小さなチャンクから大きなチャンクへの検索
待ち時間とコストのトレードオフのためのインテリジェントなルーティング
検索による補完を加えたKVキャッシュ
大文脈LLMの課題
1. 大規模文書コーパスに対する検索の限界
- 1Mトークンは約7つのUber SEC 10Kファイリングに相当
- 10Mトークンは約70のファイリングに相当し、約40MBのデータに制限される
- 多くの企業の知識コーパスはギガバイトまたはテラバイト単位であり、これらの知識コーパスに対してLLMを活用するシステムを構築するには、まだデータを取得する方法を構築する必要がある
2. 埋め込みモデルの文脈長の遅れ
- 現在、最大の文脈窓は、together.aiの32kトークン
- 大文脈LLMで合成に使用されるチャンクは大きくできるが、検索に使用されるテキストチャンクはまだかなり小さくする必要がある
3. コストと待ち時間の問題
- 1Mの文脈窓に情報を詰め込むのに約60秒かかり、現在の価格では0.50ドルから20ドルの費用がかかる可能性がある
- KVキャッシュを使用してドキュメントのアクティベーションをキャッシュし、後続の生成で同じキャッシュを再利用することで、この問題は緩和される可能性がある
4. KVキャッシュの課題
- 1Mトークン分のアクティベーションをキャッシュするには、約100GBのGPUメモリ、つまり2つのH100が必要
- 基盤となるコーパスが大きい場合、キャッシュを最適に管理する方法にも課題がある
- 各アクティベーションはそれまでのすべてのトークンの関数であるため、KVキャッシュ内のドキュメントを置き換えると、そのドキュメントに続くすべてのアクティベーションに影響を与える
以上が、大文脈LLMの主な課題です。これらの課題に対処しつつ、大文脈LLMの能力を最大限に活用するためには、新しいRAGアーキテクチャの開発が必要不可欠だと考えられます。

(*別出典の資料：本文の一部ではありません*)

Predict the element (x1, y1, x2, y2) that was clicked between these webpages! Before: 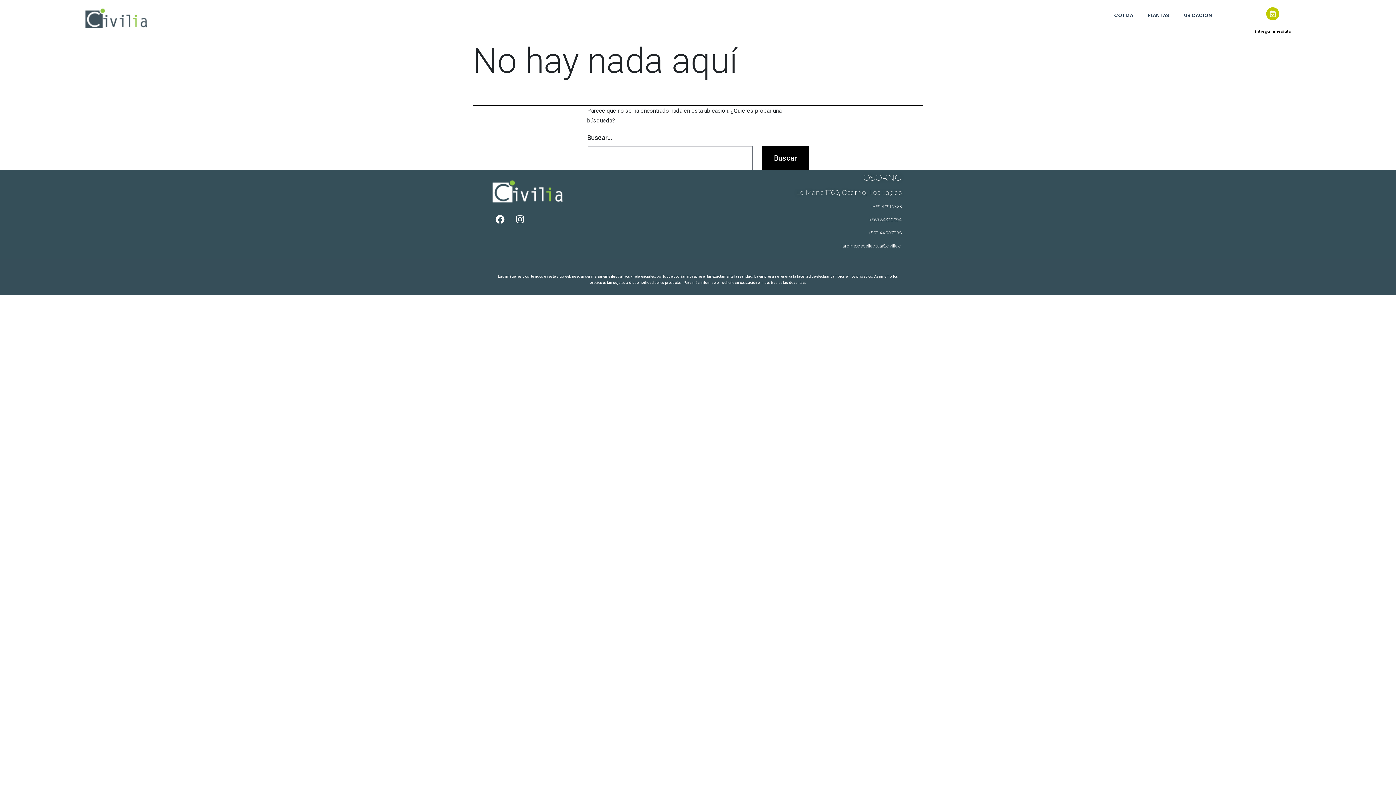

LlamaIndexが提案する新しいRAGアーキテクチャ
1. 小さなチャンクから大きなチャンクへの検索
- 大文脈LLMが大規模な知識ベース(ギガバイト単位)に対して検索による補完を必要とする場合、小さなチャンクからインデックスを作成・検索し、各チャンクを最終的に合成の際にLLMに入力される大きなチャンクにリンクさせる必要がある
- この方法は、文書の要約をインデックス化し、文書全体にリンクさせる方法と、文書内の小さなチャンクをインデックス化し、文書にリンクさせる方法の2つの形で実現できる
- 小さなチャンクを埋め込んでインデックス化する理由は、現在の埋め込みモデルの文脈長がLLMに追いついていないことと、文書全体の埋め込みよりも細かい複数の埋め込み表現の方が関連情報の検索に有利な場合があるため
2. 待ち時間とコストのトレードオフのためのインテリジェントなルーティング
- 各ユースケースに適した文脈量は、コストと待ち時間のトレードオフを考慮して慎重に検討する必要がある
- 具体的な詳細を尋ねる質問には、既存のRAG手法(トップk検索と合成)が適している
- 要約や複数の文書にまたがる複雑な質問には、より多くの文脈が必要となる
- 質問に応じて、コストと待ち時間の面で最適な戦略を選択できるインテリジェントなルーティング層を、複数のRAGとLLM合成パイプラインの上に配置することを想定
3. 検索による補完を加えたKVキャッシュ
- KVキャッシュを使用して文脈ウィンドウ内のすべてのドキュメントトークンをキャッシュすることで、後続の会話でこれらのトークンのアクティベーションを再計算する必要がなくなり、待ち時間とコストを大幅に削減できる
- 文脈長を超える知識コーパスに対しては、ユーザーが回答に使いたいと思う最も関連性の高い文書を取得する「検索によるキャッシング」のパラダイムが登場すると想定
- これには、LRUキャッシュなどの従来のキャッシュアルゴリズムと検索戦略を交互に行うことが含まれる
- 位置が重要であり、キャッシュされたベクトルはドキュメント自体のトークンだけでなく、その位置までのすべてのトークンの関数であるため、KVキャッシュからチャンクを入れ替えると、その後に位置的に発生するすべてのキャッシュされたトークンに影響を与える点が従来のKVキャッシュアーキテクチャとは異なる
以上が、LlamaIndexが提案する新しいRAGアーキテクチャの詳細です。これらのアーキテクチャを通じて、大文脈LLMの課題に対処しつつ、その能力を最大限に活用することが期待されます。